|MEA continues slow climb back to normal schedule
|Lebanon's national air carrier said Monday that it was working hard to resume more of its regular flight schedule as conditions improve after the reopening of Beirut's Rafik Hariri International Airport on August 17. "We are operating at less than 50 percent compared with business last year," Middle East Airlines chairman Mohammad Hout told The Daily Star.
"We are operating to all destinations that we go to but not with the frequency we used to. For example we have one daily flight to Paris instead of two."
Public Works and Transport Minister Mohammad Safadi said earlier that the airport would be fully operational this week, once all the runways hit by Israeli warplanes were repaired.

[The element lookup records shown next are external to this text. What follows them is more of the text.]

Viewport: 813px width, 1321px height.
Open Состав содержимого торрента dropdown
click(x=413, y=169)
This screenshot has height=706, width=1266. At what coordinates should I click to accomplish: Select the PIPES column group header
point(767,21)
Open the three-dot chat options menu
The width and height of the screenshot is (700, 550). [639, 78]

MEA flies direct to 15 destinations on three continents: Abidjan, Accra, Amman, Cairo, Dammam, Dubai, Frankfurt, Jeddah, Kano, Kuwait City, Lagos, Larnaca, London, Paris, and Riyadh. On Monday, four flights left from Beirut - bound for Cairo, Dubai, Kuwait City and Paris - but each landed for a 50-minute layover in Amman before heading for its final destination.

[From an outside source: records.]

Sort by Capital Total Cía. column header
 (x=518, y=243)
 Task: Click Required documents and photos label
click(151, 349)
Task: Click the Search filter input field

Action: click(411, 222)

The Reuters news agency quoted a "senior industry source" as saying the layovers were the result of an Israeli demand that security checks be performed in Jordan. When asked asked why the planes were stopping in Amman, Hout said the airline was following orders issued by Lebanese Civil Aviation authorities. Asked if these were the product of Israeli pressure, he told The Daily Star: "I don't know. Maybe."

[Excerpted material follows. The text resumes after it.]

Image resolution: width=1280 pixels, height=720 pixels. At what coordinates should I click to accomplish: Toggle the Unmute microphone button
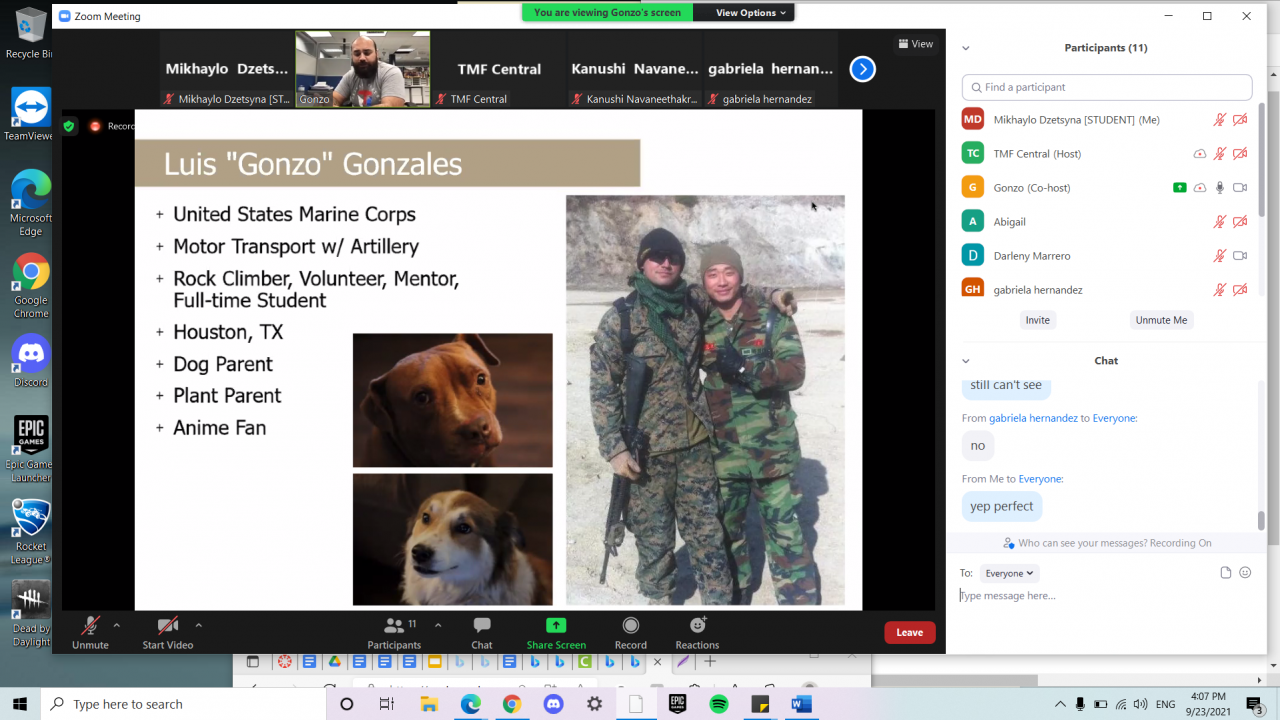[x=90, y=627]
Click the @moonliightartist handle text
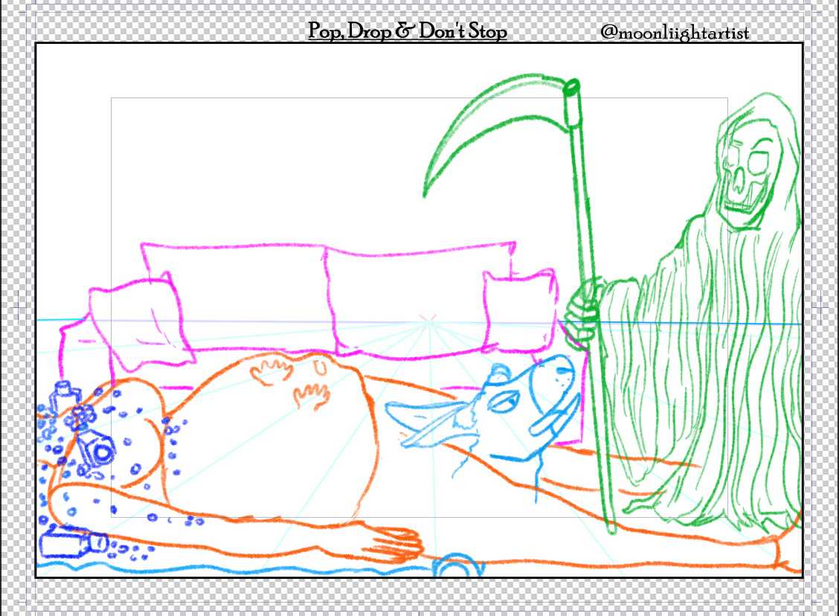The image size is (839, 616). (x=674, y=32)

Hout would not comment on the extent of MEA's losses from the 34-day war, but he did say that the carrier had no plans to increase its fares.
MEA was one of the companies that had been pinning their hopes on a very good tourist season this year as officials from the Tourism Ministry projected more than 1.6 million visitors to come this summer.
Hout said the reduced schedule had more to do with decreased demand for travel to Lebanon than the company's ability to fly. After storing MEA planes in Amman and Damascus during the conflict, all planes have returned to Beirut and MEA is hoping to expand their routes further as time goes by.
"I don't think there is demand to fly to Beirut. However this all depends on the future," Hout said. "If it is stable, it will be easy, although it will take some time to regain full operation. If it is not stable there will not be a demand and we will not increase our routes."
On Tuesday, MEA expects eight planes to depart from Beirut and hopes that even more will fly in the coming days. Before the war broke out, more than 36 foreign airlines used the airport. As of Monday, British Airways, Emirates and Gulf Airways has announced plans to resume service.